Data on locating visible targets:

━━━━━━━━

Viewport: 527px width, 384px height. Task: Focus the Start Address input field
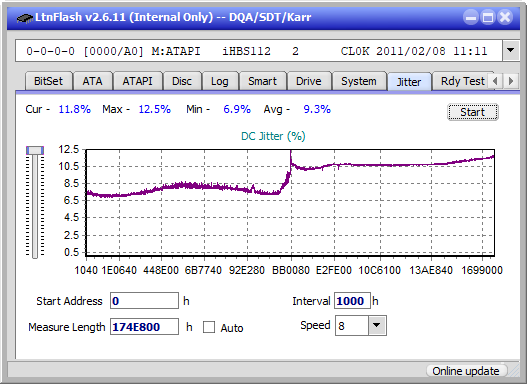tap(144, 300)
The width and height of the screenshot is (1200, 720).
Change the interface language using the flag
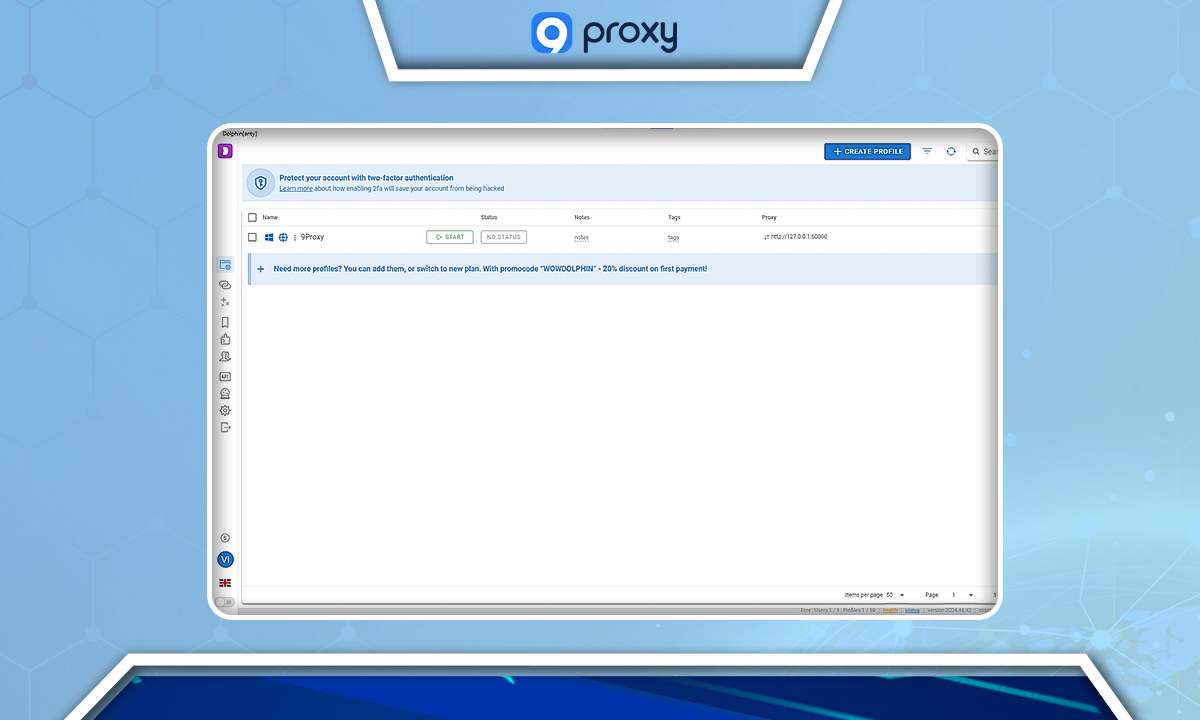click(x=225, y=581)
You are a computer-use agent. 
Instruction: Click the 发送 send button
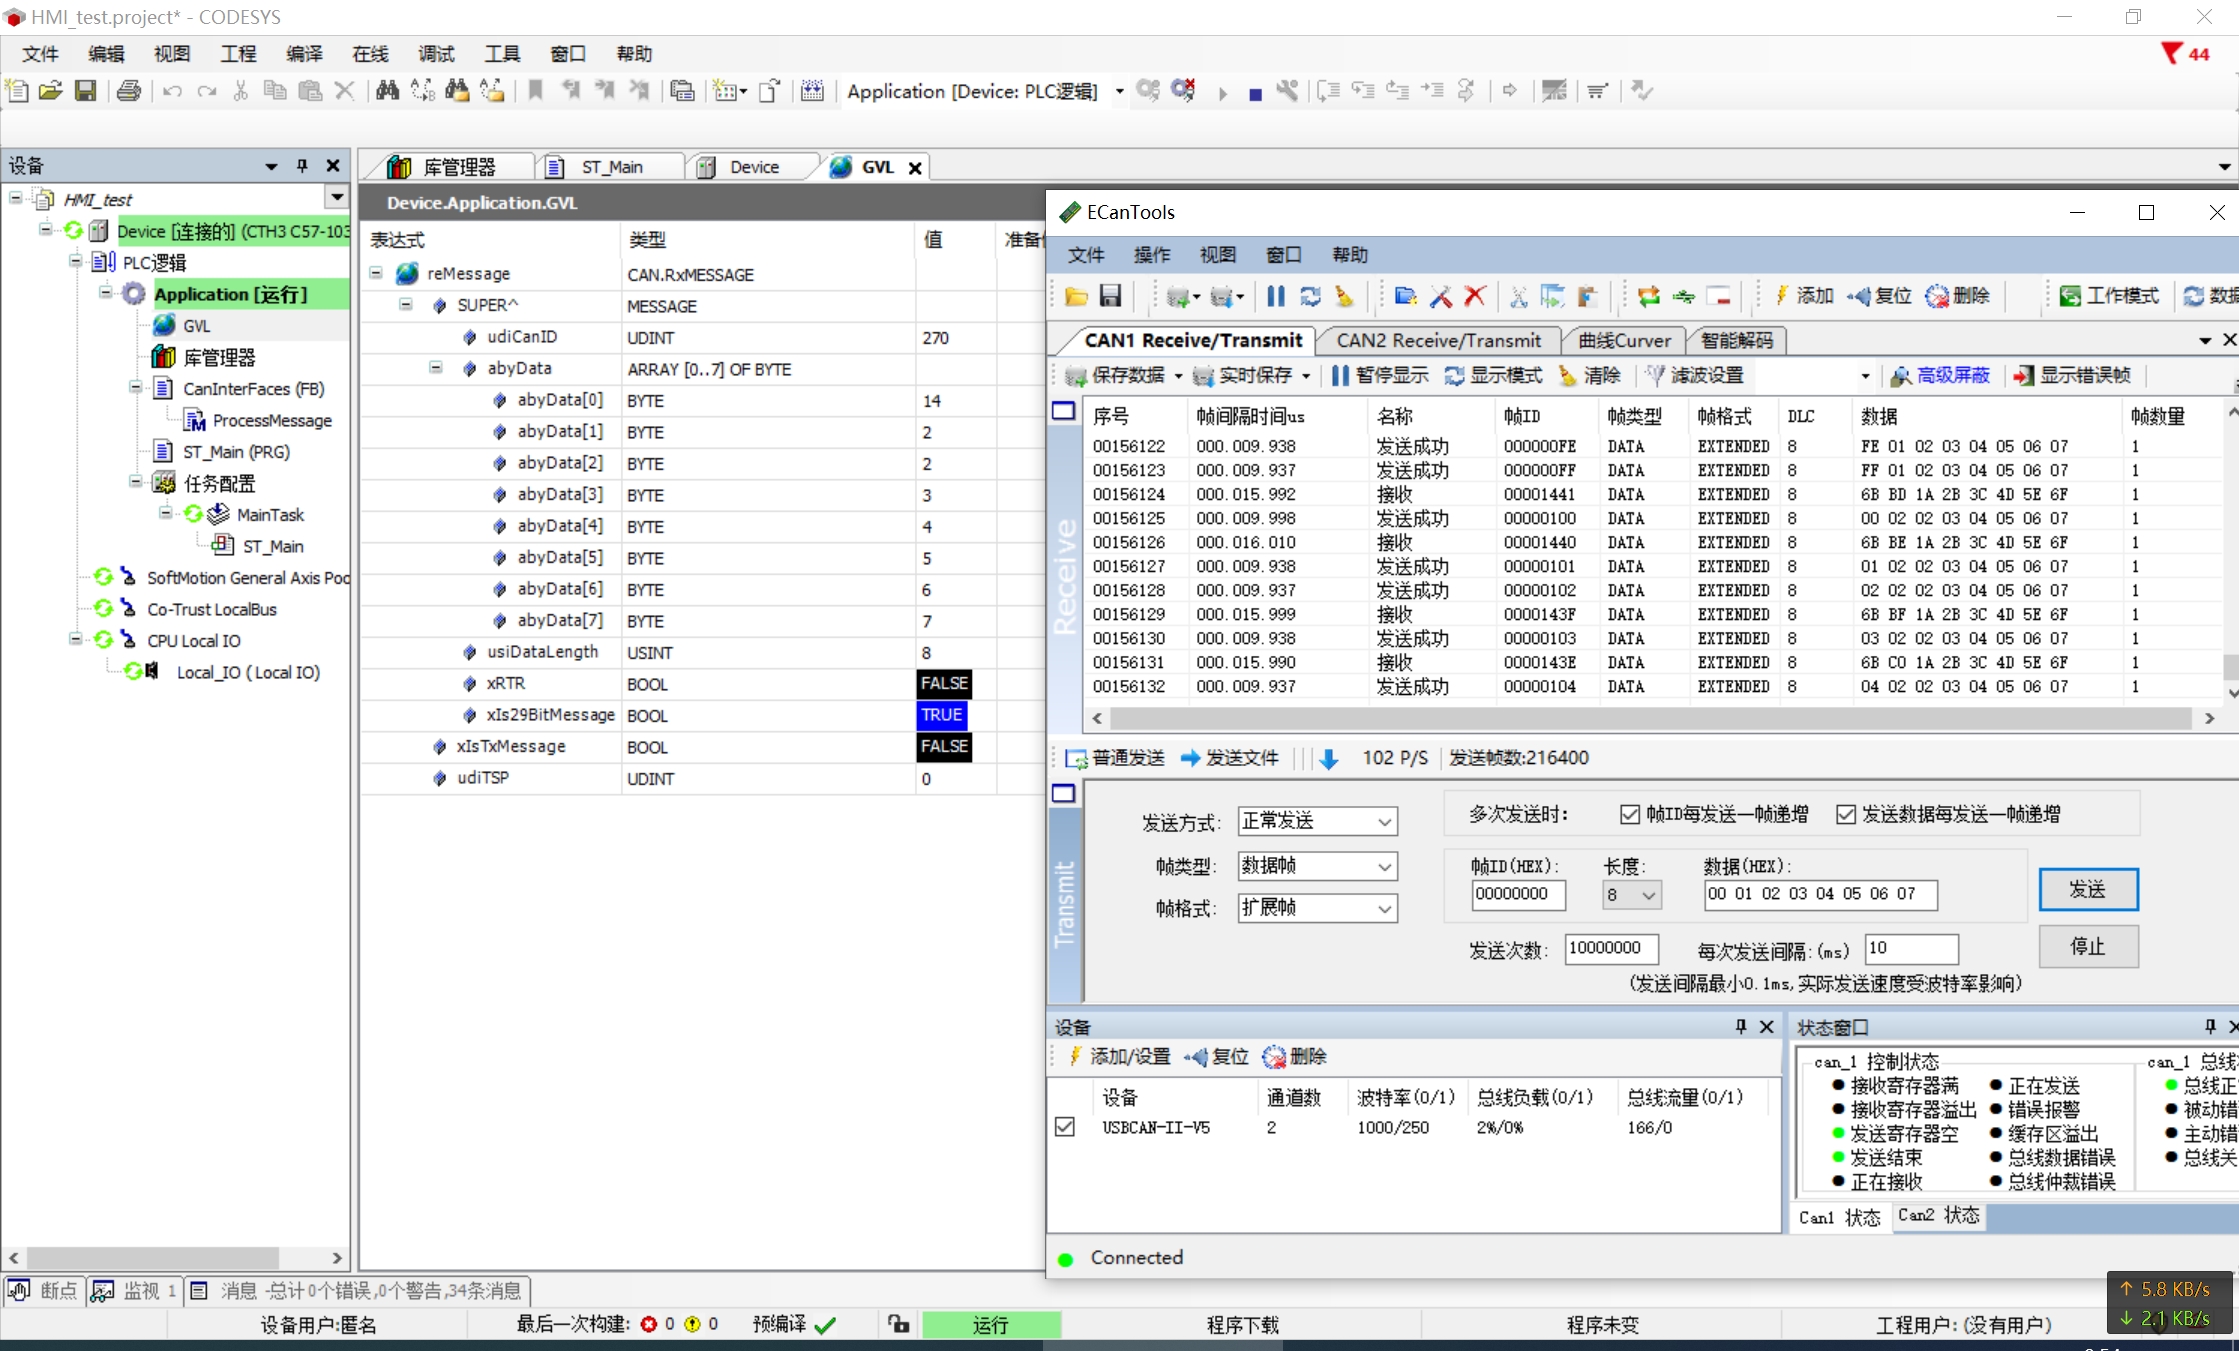(2087, 889)
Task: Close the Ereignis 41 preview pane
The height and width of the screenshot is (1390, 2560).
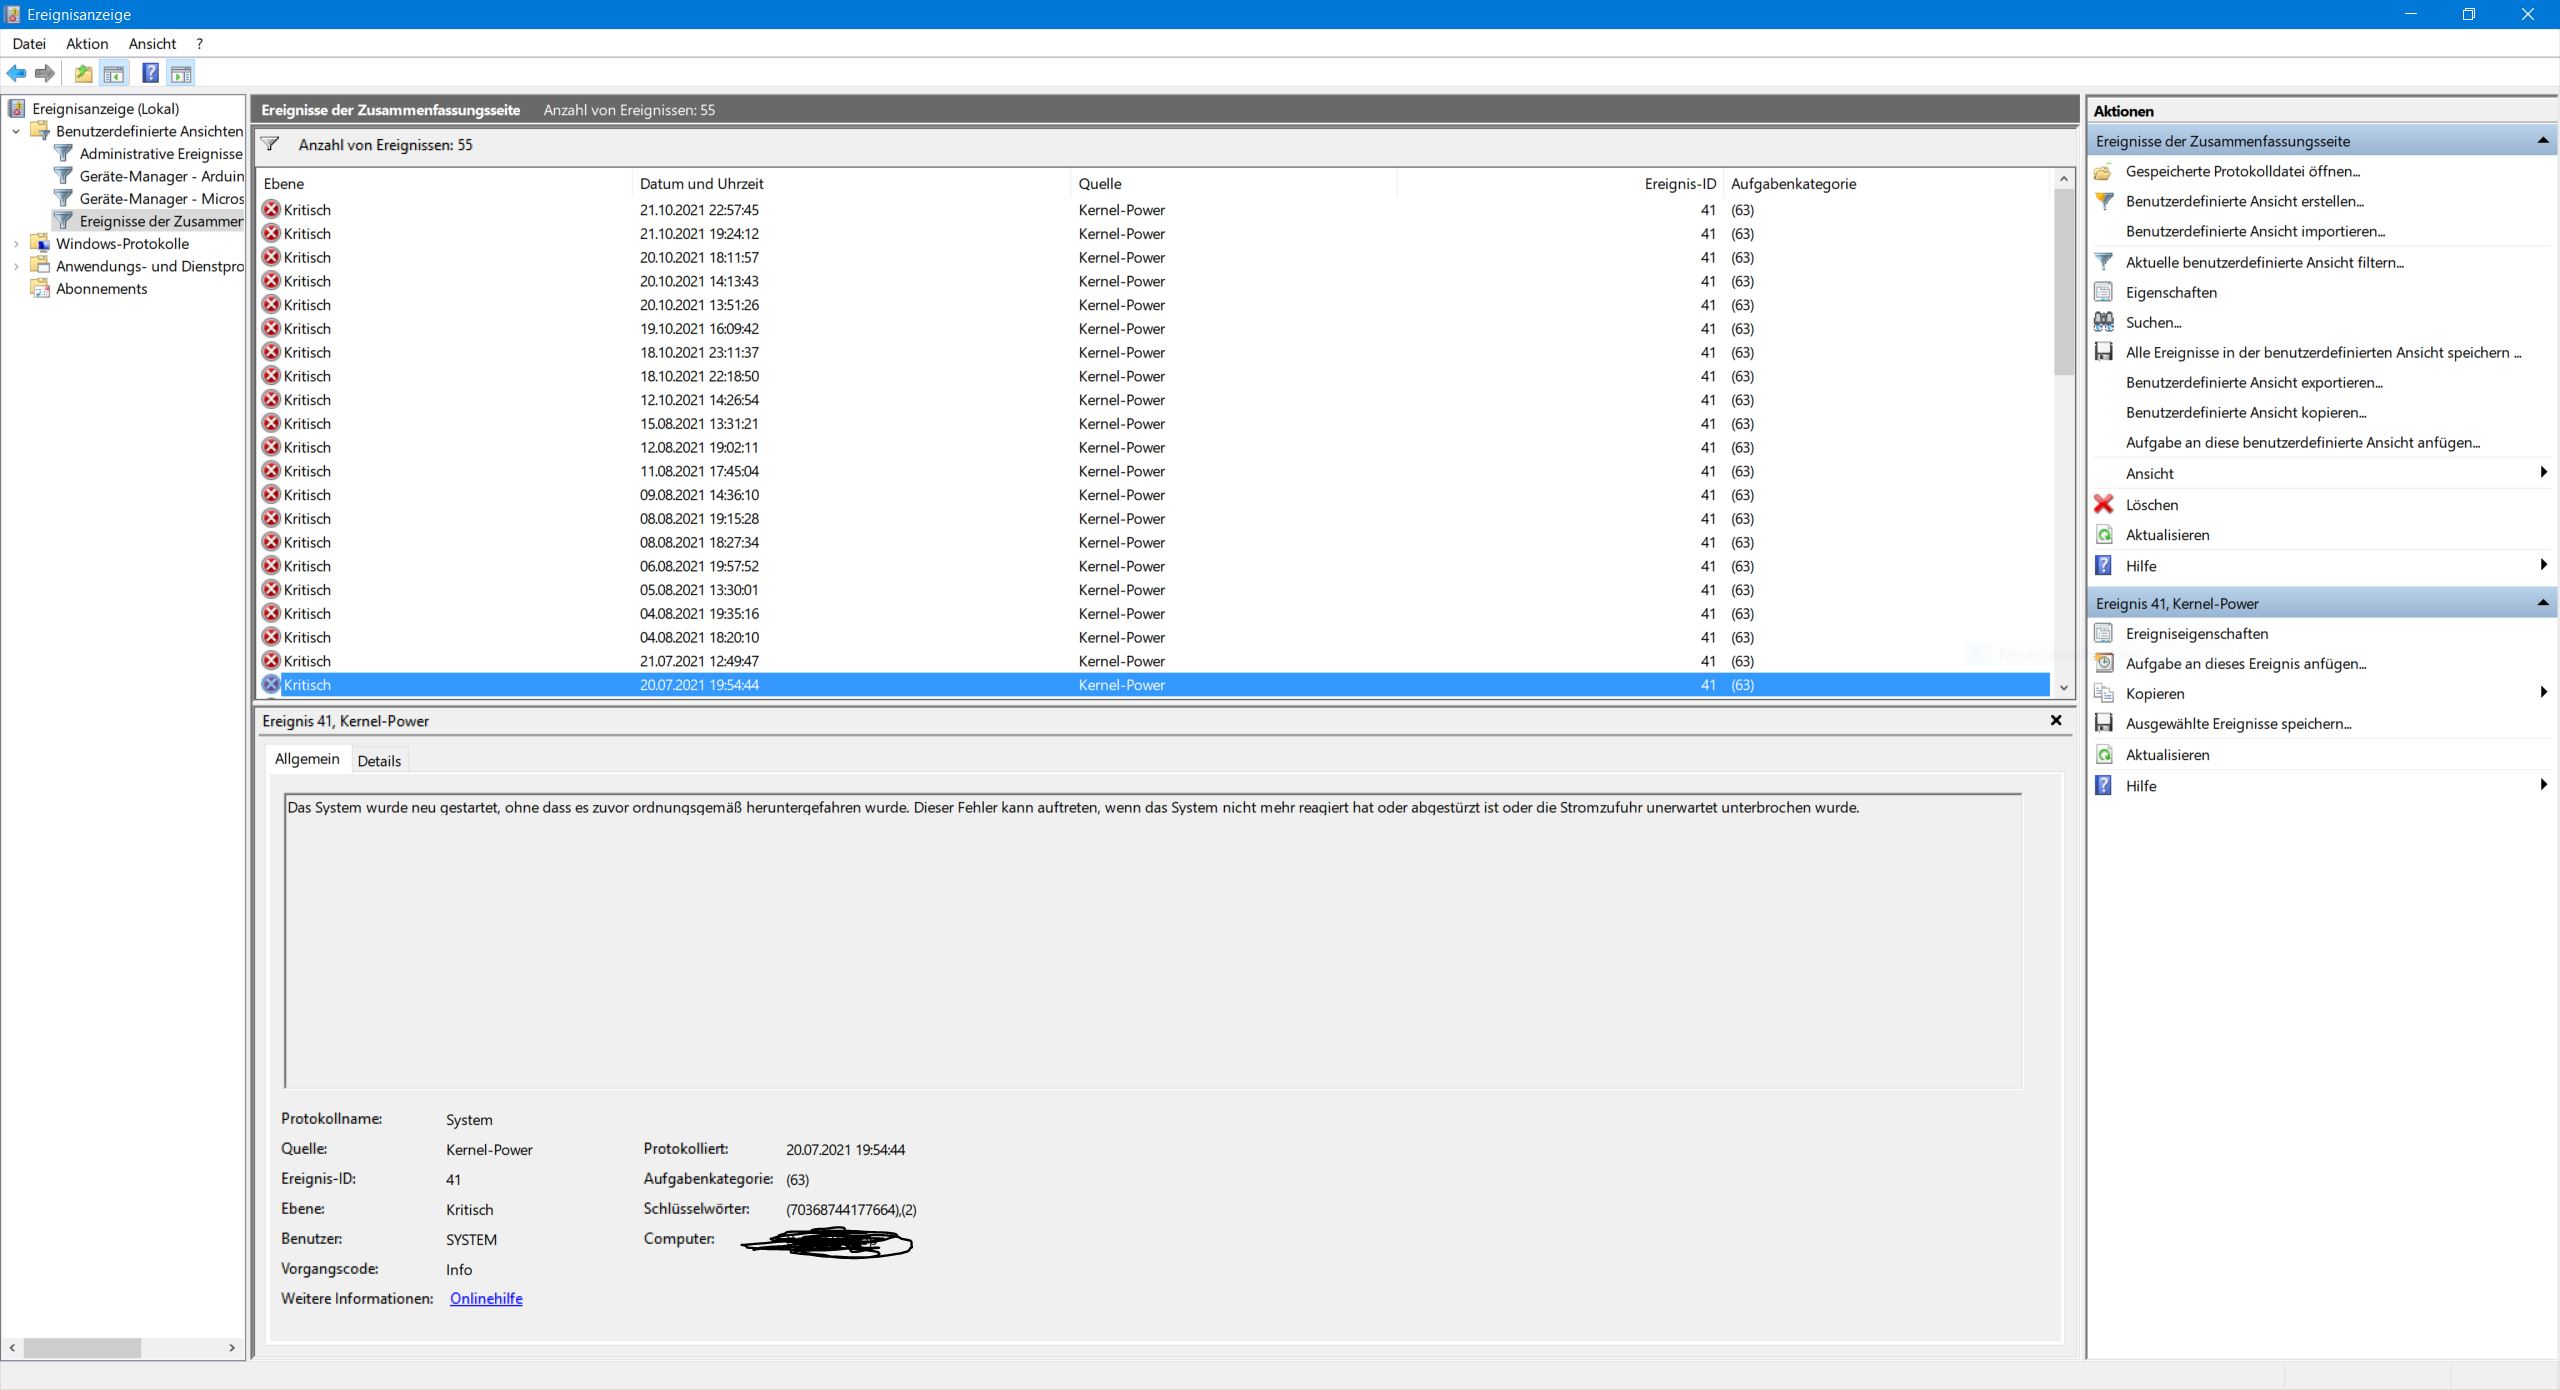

━━━━━━━━

TASK DESCRIPTION: Output every line of the records above verbatim, leaving out the pictures.

TASK SOLUTION:
Viewport: 527px width, 384px height. Task: Focus the Start Address input field
tap(144, 300)
The width and height of the screenshot is (1200, 720).
Change the interface language using the flag
click(x=225, y=581)
You are a computer-use agent. 
Instruction: Click the 发送 send button
(2087, 889)
Task: Close the Ereignis 41 preview pane
The height and width of the screenshot is (1390, 2560).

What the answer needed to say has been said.